Life is a team, full of sound and social flurry — signifying everything.

For it is just exactly how it seems; we live and move and have our being within the team.

We are birthed into the pod of community, spawned in the thundering herd of family, sealed, stamped, delivered to society — and run over by sociality.

Alone is a fiction.

There is no being alone. We are all handed off and handed on and handed down.

Poverty is a team, wealth too, likewise demolition and construction, bee colonies, business office staffs; groves, fish; study groups, families and migratory birds.

We fly in formation, collaborate in clusters, strategize, fight, make-up and love coupled.

We batch, bunch, bundle; flock, school, swarm; show off and riot in unison.

Think Facebook, smart phones, Starbucks. Think the greasey-spoon, the local cafe. Think sports, school, church, family.
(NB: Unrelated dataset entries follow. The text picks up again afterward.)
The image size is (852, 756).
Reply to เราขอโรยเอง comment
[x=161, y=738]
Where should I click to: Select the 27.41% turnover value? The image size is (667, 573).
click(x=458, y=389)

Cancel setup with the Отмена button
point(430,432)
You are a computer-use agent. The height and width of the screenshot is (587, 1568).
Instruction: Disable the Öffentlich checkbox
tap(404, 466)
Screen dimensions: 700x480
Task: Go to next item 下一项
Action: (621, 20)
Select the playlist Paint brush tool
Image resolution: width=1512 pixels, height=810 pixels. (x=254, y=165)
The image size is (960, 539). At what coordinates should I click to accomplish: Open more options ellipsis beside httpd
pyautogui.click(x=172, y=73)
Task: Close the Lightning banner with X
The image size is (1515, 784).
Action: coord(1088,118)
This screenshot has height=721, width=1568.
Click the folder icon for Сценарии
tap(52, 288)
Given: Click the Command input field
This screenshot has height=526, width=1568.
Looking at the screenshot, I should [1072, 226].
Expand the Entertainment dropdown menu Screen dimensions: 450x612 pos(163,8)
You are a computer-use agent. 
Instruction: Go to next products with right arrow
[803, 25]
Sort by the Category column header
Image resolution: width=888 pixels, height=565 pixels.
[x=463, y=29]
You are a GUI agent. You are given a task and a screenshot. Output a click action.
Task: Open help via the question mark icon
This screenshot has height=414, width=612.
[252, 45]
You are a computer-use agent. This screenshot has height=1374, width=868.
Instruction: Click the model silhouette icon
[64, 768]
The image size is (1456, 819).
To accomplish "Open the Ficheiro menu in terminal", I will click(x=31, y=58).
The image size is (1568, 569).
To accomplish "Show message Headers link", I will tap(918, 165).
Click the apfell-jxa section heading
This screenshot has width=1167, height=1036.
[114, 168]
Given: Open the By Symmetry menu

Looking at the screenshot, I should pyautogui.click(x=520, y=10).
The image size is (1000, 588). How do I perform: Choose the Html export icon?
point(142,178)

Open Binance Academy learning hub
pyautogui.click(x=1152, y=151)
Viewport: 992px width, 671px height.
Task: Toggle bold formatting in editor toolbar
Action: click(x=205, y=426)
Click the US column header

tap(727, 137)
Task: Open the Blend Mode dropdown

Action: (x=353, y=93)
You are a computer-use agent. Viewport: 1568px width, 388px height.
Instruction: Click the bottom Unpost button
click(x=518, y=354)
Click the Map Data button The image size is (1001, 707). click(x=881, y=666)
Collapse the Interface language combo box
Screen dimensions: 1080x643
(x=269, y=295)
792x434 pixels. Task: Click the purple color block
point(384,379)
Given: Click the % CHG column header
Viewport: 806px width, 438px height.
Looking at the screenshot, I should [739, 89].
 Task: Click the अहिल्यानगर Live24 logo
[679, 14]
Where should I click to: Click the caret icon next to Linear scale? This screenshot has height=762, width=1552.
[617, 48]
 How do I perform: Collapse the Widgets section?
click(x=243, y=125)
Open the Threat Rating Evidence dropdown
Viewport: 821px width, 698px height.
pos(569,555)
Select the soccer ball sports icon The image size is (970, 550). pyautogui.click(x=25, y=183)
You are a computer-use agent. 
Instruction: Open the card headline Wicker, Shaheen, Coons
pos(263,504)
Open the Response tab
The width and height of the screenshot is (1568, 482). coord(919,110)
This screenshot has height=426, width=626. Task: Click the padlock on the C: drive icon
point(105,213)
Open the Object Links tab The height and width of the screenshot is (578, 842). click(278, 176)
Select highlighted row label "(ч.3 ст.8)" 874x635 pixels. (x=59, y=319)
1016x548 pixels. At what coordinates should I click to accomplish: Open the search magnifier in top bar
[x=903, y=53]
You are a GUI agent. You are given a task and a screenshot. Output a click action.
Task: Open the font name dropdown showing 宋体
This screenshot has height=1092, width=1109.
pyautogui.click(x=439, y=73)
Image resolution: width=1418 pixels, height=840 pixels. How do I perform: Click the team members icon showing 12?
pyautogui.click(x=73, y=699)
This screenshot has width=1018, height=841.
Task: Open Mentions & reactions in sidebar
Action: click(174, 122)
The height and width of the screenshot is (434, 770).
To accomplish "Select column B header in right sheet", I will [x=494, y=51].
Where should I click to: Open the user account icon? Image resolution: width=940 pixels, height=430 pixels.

We ache to connect, meet, exchange, belong, collaborate, text, be friends, be family, Leggo together. Even the most independent of us, at times, comes up for social air — the check up, the check in, the debrief.

Life is fickle with its affections, its endearments, its affirmations, and maybe, just maybe, we get the amount of love we need — and maybe we don’t.

But either way, we know we are a team when there is that lonely, lopsided, lumpy, lurking, laughing longing for more of each other, for closer, for belonging, for being known.

And in those lonely moments of not wanting anymore alone — after we have been fired or told it’s over or told we didn’t make the team or told we have cancer — then we know how much we still need each other.

And when we can’t — be included, take a position, play, contribute — when life knocks us down, adds us up and tosses us out, then we are still not done.

Then we can yet cheer, for someone else, and so and thus, still be on the team.

Time out?

It’s just a stop along the way before teaming back up.